Continue the discussion of energy by explaining that energy, like matter, has properties.

Remind students that whenever scientists begin studying something new they first think about what they already know about that topic. Students need to do the same. Ask students: What tool in your Cognitive Toolbox would scientists use to do this? Students should suggest that scientists would use the Recall tool.

Encourage students to recall what they know about properties of energy by asking the following questions:

Ask students: How do we use energy? Student answers will vary. Examples of energy usage includes heating homes, making vehicles run, making machines and appliances do work, providing light, and making animals and plants grow.

Ask students: Can you see, hear or touch energy? Student answers may vary. Light and vibrations can be seen, sound can be heard, and vibrations and motions can be felt.

Ask students: What do we mean by the term “properties”? Properties are characteristics that can be seen or measured.

**GOAL OF THE EXERCISE:** Copy the energy lesson word for word between "Ask students: Can" and "seen or measured.", inclusive. The rows that come next have no connection to the energy lesson.

**DATA:**
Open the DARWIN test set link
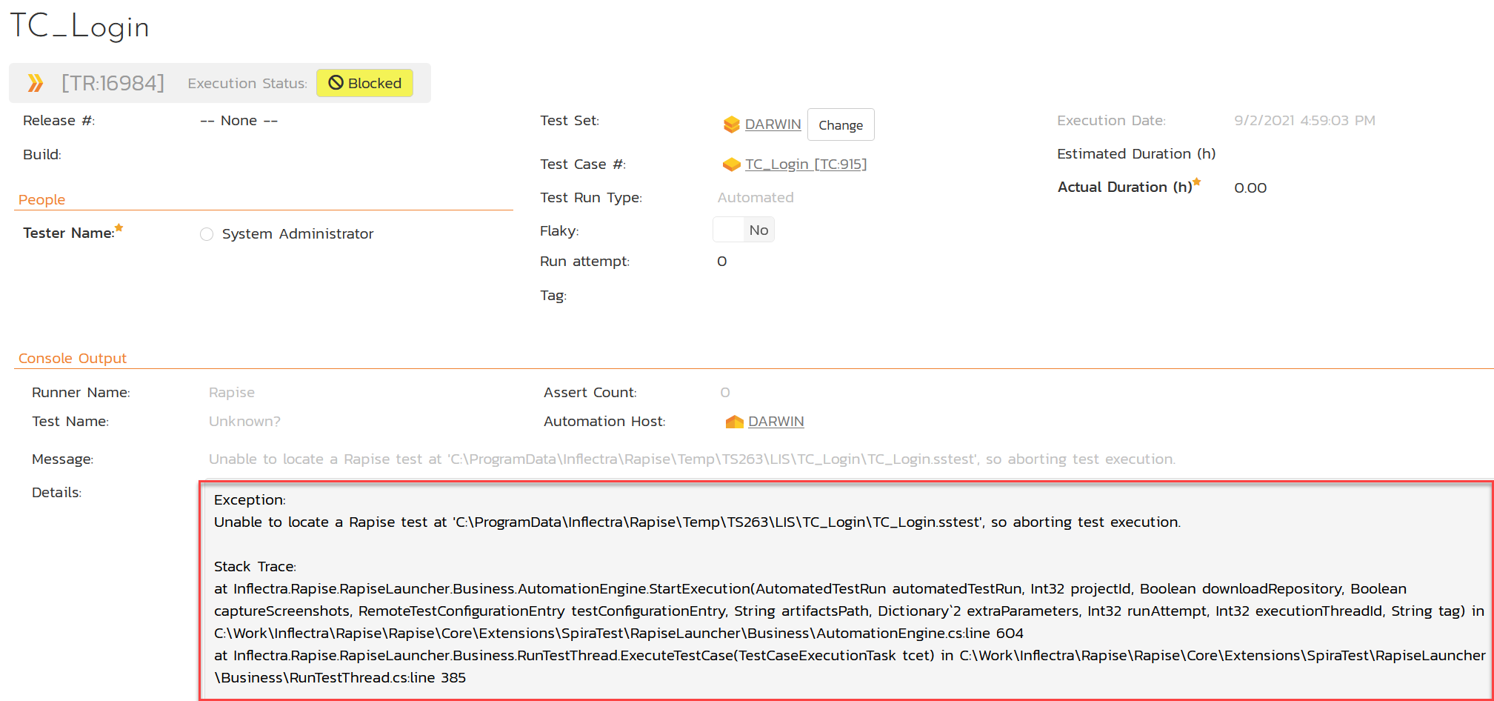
==
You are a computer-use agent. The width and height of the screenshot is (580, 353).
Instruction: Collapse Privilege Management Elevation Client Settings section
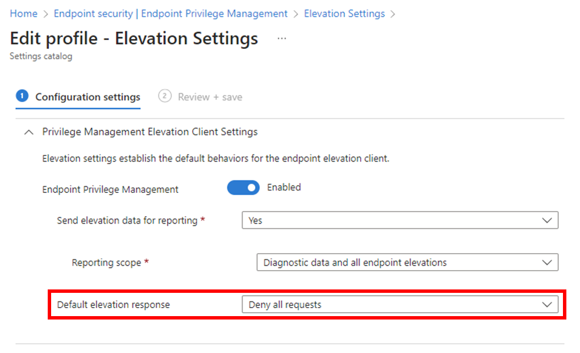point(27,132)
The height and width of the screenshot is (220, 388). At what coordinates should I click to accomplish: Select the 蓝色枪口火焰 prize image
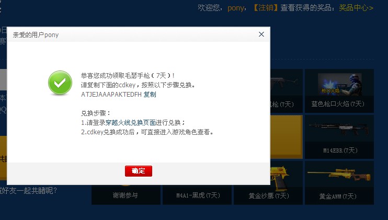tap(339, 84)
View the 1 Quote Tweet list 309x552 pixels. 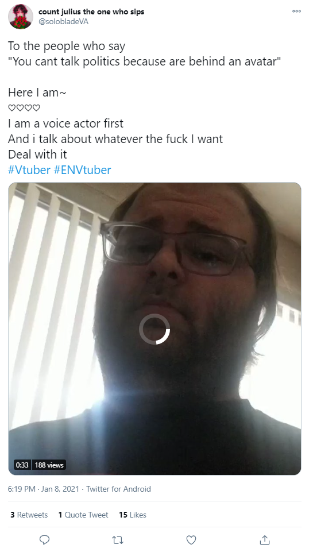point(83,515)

**TASK RESULT:**
Ask students: Can you see, hear or touch energy? Student answers may vary. Light and vibrations can be seen, sound can be heard, and vibrations and motions can be felt.

Ask students: What do we mean by the term “properties”? Properties are characteristics that can be seen or measured.